About This Blog

Ludwig von Mises (1881-1973) was the greatest economist of my time. His greatest works can be accessed here at no charge.

Mises believed that property, freedom and peace are and should be the hallmarks of a satisfying and prosperous society. I agree. Mises proved beyond a shadow of a doubt that the prospect for general and individual prosperity is maximized, indeed, is only possible, if the principle of private property reigns supreme. What's yours is yours. What's mine is mine. When the line between yours and mine is smudged, the door to conflict opens. Without freedom (individual liberty of action) the principle of private property is neutered and the free market, which is the child of property and freedom and the mother of prosperity and satisfaction, cannot exist. Peace is the goal of a prosperous and satisfying society of free individuals, not peace which is purchased by submission to the enemies of property and freedom, but peace which results from the unyielding defense of these principles against all who challenge them.

In this blog I measure American society against the metrics of property, freedom and peace.

Friday, September 9, 2011

A Dose of Old School Thinking

I am Old School.

I grew up in a small town, Christian neighborhood. I was raised a Christian. I attended a parochial grade school. I was taught by Catholic nuns. One of the lessons they taught me -- no, drilled into my head! -- was a deep, fearful faith in God and an abiding reverence for the Ten Commandments. I'll repeat them here from memory. I shall remember them until my dying breath. If the words are not precise, the gist is.

I. I am the Lord thy God. Thou shalt not put strange gods before Me.
II. Thou shalt not take the name of the Lord thy God in vain.
III. Thou shalt keep holy the Sabbath.
IV. Honor thy father and mother.
V. Thou shalt not kill.
VI. Thou shalt not commit adultry.
VII. Thou shalt not steal.
VIII. Thou shalt not bear false witness against thy neighbor.
IX. Thou shalt not covet thy neighbor's wife.
X. Thou shalt not covet thy neighbor's goods.

Christian or non-Christian, who can deny the wisdom of these Commandments? Can anyone be of the opinion that an individual can live a decent life in society without heeding these basic rules of conduct?

Perhaps an athiest would argue that the first three Commandments are irrelevant. A man can live peacefully in society, be a good neighbor, a virtuous citizen and at the same time be a non-believer. Quite true. I'll concede that point, so long as a man does not use his disbelief in the first three Commandments as a rationale to disregard the last seven.

An individual with corrupt, evil or depraved parents may object to the fourth Commandment with good reason. Why honor individuals who mock and disdain the very rules that command they be honored? I'll concede this argument as well. I believe honor and respect should be earned, not commanded. On the other hand, don't the two individuals who made it possible for the life of another to exist on this earth merit a modicum of recognition for that accomplishment? I think so.

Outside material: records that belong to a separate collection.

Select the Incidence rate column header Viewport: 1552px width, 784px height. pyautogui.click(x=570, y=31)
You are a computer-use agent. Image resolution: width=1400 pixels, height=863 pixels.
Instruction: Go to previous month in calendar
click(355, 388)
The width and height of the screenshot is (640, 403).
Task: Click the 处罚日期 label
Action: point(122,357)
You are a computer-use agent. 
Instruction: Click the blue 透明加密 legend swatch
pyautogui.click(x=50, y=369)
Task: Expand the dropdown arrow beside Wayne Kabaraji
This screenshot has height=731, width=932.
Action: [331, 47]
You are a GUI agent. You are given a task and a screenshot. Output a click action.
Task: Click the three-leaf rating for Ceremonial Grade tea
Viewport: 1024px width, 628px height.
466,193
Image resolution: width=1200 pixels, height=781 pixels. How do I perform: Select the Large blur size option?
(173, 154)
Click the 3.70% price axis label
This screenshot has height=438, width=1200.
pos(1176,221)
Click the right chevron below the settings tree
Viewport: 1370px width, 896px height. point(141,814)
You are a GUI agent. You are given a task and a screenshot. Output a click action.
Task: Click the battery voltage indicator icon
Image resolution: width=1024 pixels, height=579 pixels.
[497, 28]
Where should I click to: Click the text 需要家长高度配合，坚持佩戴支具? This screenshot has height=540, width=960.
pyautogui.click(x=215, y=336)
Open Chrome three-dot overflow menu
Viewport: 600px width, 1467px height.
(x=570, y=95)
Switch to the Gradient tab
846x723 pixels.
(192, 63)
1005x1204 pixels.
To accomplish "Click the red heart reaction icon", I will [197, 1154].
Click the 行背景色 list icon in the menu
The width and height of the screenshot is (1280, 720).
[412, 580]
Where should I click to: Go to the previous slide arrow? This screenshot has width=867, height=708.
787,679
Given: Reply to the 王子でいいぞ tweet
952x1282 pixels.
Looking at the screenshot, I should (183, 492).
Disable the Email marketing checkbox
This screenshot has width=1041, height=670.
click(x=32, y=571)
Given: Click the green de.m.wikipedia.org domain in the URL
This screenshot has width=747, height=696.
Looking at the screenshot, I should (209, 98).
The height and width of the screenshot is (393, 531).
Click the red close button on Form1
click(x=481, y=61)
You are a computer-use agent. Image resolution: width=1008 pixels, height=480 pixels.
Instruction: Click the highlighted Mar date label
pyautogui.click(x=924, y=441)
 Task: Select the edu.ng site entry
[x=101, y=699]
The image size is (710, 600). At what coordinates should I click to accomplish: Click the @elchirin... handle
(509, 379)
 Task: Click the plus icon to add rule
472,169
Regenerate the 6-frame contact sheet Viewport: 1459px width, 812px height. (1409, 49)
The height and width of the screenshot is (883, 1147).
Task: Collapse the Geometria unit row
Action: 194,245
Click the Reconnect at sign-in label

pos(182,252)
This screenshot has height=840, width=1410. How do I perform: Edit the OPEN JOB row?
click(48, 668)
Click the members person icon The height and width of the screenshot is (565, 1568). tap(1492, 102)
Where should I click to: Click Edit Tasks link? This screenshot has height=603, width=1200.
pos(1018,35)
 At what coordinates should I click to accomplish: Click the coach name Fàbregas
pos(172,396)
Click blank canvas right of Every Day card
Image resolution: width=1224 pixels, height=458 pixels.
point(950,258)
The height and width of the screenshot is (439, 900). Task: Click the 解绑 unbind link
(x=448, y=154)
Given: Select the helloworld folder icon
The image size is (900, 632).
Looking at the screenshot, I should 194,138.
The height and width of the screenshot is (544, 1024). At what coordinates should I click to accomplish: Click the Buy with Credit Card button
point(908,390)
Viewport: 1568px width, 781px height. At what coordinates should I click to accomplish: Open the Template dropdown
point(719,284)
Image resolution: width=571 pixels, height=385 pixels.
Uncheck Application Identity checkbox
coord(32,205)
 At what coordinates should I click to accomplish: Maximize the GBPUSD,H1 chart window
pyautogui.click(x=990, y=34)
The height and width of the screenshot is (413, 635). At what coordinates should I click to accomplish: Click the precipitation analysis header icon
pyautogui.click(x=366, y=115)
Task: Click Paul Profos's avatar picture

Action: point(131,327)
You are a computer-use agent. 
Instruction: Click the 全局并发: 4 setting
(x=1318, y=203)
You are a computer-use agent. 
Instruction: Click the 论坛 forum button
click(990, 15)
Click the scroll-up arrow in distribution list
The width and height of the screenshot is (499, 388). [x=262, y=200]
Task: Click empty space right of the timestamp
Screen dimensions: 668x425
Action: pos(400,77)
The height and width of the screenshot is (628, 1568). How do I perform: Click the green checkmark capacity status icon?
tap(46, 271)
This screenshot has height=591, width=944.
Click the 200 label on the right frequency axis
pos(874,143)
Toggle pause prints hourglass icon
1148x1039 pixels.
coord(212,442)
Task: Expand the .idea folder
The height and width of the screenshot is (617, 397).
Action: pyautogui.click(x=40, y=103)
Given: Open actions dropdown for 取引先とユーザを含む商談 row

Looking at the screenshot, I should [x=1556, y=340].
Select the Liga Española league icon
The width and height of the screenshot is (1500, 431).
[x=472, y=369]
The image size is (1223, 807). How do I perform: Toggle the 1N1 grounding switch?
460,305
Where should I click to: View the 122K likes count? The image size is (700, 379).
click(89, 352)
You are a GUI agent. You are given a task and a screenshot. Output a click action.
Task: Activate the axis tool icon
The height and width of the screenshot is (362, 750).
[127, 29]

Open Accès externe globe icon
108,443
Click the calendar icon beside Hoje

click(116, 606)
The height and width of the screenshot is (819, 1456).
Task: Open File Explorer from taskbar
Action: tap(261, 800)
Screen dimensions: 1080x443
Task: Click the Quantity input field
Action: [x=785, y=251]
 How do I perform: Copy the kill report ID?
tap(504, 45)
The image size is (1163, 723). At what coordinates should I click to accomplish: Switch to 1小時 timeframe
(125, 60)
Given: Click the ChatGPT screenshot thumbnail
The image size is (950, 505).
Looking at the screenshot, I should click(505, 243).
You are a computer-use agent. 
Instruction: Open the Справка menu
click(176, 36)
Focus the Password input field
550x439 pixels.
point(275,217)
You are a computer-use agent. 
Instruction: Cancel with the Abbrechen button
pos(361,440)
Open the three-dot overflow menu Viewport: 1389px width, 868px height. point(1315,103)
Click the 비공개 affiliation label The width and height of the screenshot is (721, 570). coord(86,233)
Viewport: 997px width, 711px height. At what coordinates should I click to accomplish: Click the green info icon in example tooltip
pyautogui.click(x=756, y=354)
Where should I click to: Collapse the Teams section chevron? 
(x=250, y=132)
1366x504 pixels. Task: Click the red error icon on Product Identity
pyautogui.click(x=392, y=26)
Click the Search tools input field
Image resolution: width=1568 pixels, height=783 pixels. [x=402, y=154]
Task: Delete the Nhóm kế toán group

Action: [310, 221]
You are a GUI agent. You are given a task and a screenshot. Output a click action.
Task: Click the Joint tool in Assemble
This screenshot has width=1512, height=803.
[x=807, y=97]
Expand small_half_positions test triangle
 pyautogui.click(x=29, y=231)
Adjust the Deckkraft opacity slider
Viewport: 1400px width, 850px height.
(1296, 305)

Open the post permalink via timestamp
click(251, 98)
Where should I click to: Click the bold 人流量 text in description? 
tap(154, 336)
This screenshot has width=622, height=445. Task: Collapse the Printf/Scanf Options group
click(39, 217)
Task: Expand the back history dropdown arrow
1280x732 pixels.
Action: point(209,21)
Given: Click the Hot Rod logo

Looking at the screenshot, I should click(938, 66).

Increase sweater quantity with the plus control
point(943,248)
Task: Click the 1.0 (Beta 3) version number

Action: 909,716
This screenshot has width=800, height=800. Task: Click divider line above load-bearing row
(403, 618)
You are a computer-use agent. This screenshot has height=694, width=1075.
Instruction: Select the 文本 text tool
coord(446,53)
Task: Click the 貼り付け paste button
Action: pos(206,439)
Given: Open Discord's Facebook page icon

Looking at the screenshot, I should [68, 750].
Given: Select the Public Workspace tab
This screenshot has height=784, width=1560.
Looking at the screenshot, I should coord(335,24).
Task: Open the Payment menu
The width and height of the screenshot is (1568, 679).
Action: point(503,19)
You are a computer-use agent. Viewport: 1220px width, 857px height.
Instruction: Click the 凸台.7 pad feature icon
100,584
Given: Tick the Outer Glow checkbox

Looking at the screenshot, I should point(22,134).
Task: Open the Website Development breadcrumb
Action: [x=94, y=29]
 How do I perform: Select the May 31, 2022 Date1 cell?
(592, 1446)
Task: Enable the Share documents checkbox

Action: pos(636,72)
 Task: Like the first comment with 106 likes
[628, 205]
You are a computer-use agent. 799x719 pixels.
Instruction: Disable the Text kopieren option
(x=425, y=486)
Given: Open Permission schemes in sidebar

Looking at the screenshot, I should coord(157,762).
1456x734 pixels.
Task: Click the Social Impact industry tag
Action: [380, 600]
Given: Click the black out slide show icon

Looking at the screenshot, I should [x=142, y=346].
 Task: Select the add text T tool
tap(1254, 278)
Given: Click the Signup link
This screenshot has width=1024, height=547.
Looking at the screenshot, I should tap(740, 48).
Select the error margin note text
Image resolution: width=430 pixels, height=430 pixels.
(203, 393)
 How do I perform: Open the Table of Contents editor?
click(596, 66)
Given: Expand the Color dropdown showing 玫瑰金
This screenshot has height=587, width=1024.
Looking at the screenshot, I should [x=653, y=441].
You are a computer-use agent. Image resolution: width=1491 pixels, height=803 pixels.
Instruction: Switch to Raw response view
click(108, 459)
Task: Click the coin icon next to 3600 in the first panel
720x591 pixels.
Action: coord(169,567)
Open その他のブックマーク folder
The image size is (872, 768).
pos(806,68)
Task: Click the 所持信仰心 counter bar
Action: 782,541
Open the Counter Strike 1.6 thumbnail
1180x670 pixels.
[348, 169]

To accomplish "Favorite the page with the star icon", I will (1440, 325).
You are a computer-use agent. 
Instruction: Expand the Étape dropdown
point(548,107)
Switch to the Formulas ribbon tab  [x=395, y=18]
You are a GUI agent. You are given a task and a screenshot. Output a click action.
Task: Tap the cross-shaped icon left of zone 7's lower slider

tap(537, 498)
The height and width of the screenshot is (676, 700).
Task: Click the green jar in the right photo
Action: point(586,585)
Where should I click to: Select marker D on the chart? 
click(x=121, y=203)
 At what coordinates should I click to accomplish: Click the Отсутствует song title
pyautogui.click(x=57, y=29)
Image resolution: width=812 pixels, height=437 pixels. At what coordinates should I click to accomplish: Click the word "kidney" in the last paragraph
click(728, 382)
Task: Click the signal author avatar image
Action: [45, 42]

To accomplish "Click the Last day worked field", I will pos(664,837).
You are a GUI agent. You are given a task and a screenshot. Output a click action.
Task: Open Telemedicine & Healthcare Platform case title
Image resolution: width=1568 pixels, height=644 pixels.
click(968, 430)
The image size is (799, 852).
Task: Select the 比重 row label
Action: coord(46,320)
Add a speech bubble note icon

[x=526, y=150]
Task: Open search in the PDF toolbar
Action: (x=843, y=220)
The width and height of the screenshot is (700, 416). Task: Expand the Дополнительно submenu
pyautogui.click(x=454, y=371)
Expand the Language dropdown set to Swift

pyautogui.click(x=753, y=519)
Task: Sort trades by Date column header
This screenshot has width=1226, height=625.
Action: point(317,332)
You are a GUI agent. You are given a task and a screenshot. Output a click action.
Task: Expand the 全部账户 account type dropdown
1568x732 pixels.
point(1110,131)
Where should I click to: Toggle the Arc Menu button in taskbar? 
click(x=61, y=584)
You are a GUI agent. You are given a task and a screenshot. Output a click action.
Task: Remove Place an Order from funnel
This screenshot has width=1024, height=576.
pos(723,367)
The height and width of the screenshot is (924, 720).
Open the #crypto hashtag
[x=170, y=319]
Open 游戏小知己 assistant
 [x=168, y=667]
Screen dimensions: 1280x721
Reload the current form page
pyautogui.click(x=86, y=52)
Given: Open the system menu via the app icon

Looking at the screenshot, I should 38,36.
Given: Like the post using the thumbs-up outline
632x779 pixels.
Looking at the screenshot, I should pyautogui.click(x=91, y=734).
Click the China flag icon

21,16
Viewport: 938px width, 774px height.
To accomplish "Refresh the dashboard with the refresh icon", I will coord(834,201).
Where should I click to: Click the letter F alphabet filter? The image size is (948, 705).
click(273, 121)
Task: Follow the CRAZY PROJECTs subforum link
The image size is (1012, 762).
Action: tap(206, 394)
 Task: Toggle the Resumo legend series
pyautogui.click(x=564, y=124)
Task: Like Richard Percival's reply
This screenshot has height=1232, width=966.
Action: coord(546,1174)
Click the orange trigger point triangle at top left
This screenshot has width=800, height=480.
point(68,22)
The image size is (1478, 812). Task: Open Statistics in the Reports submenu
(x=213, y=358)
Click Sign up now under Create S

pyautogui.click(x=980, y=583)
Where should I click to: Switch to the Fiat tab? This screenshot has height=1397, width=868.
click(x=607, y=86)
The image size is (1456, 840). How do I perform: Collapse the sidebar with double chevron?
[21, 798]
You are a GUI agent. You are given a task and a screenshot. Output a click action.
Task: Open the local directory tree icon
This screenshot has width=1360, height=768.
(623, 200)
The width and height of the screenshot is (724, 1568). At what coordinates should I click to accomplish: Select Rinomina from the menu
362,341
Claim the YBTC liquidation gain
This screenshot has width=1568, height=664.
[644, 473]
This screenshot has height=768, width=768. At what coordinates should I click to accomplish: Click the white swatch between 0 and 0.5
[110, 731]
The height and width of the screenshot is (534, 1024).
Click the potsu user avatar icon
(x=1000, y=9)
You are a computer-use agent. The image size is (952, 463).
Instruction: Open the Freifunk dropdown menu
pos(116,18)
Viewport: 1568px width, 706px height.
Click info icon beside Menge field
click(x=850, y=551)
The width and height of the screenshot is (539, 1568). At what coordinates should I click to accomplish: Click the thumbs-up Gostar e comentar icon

Commandments five through ten relate directly to society and proper behavior within society. Boiled down to their essence, these Commandments order human beings to: 1) Not murder their fellow man; 2) Not steal from their fellow man (or contemplate it); and 3) Not screw around with the spouse of their fellow man (or contemplate it).

I have not only argued that murder, theft and adultry are practices that threaten peaceful cooperation within society, I have also argued that cooperative society is IMPOSSIBLE without mutually understood and obeyed rules against murder and theft. (Adultry is just plain a bad idea for reasons we are probably all too familiar with.)

In short, individuals cooperate in society to achieve ends they cannot acheive, or cannot acheive as efficiently, by acting alone. It is absurd to believe a purposive, rational individual would agree to cooperate with other individuals who have an inherent right to murder him and steal from him. Such absurd rights would contradict the very reason individuals agree to cooperate in the first place.

So, abiding by The Ten Commandments is not only a good idea, but mandatory human behavior if one desires to live in society. As an aside, please note that a cooperative prohibition of murder implies the right to life for all cooperators. Similarly, the prohibition of theft, implies the right to property. This is common sense. You don't have to be Old School to understand the truth of it. It should be obvious to even the harshest critic of some of The Ten Commandments, that abiding by it's prohibitions against murder and theft is the surest way to live at peace with your neighbors in society.